**Entries provided**
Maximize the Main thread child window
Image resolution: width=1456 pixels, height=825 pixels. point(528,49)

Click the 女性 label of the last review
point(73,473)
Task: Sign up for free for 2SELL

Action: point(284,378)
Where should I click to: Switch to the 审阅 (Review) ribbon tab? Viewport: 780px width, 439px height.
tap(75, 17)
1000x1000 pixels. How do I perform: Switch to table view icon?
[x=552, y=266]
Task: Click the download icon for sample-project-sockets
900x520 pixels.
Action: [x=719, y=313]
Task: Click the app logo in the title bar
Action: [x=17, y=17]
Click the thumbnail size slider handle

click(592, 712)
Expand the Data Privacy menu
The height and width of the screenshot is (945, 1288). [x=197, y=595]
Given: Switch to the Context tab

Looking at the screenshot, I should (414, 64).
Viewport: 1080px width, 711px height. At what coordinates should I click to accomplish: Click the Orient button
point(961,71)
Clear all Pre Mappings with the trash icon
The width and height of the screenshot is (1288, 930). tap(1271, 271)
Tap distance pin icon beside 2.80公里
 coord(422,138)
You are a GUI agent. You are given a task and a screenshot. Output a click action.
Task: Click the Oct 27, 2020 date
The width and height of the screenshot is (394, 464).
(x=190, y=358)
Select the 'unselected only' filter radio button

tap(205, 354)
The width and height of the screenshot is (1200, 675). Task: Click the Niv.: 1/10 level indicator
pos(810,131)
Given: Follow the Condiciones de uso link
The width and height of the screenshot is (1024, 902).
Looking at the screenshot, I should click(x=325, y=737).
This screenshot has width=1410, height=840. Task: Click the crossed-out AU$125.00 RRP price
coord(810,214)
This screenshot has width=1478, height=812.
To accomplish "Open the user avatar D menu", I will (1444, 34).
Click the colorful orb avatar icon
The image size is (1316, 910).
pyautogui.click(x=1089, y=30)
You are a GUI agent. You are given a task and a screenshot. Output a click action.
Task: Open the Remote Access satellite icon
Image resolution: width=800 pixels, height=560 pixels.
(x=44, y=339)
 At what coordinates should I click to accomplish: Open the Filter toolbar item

**What you will do**
Reproduce the material verbatim, from its first line through the line that contains "The height and".

**Answer below**
Maximize the Main thread child window
Image resolution: width=1456 pixels, height=825 pixels. point(528,49)

Click the 女性 label of the last review
point(73,473)
Task: Sign up for free for 2SELL

Action: point(284,378)
Where should I click to: Switch to the 审阅 (Review) ribbon tab? Viewport: 780px width, 439px height.
tap(75, 17)
1000x1000 pixels. How do I perform: Switch to table view icon?
[x=552, y=266]
Task: Click the download icon for sample-project-sockets
900x520 pixels.
Action: [x=719, y=313]
Task: Click the app logo in the title bar
Action: [x=17, y=17]
Click the thumbnail size slider handle

click(592, 712)
Expand the Data Privacy menu
The height and width of the screenshot is (945, 1288). [x=197, y=595]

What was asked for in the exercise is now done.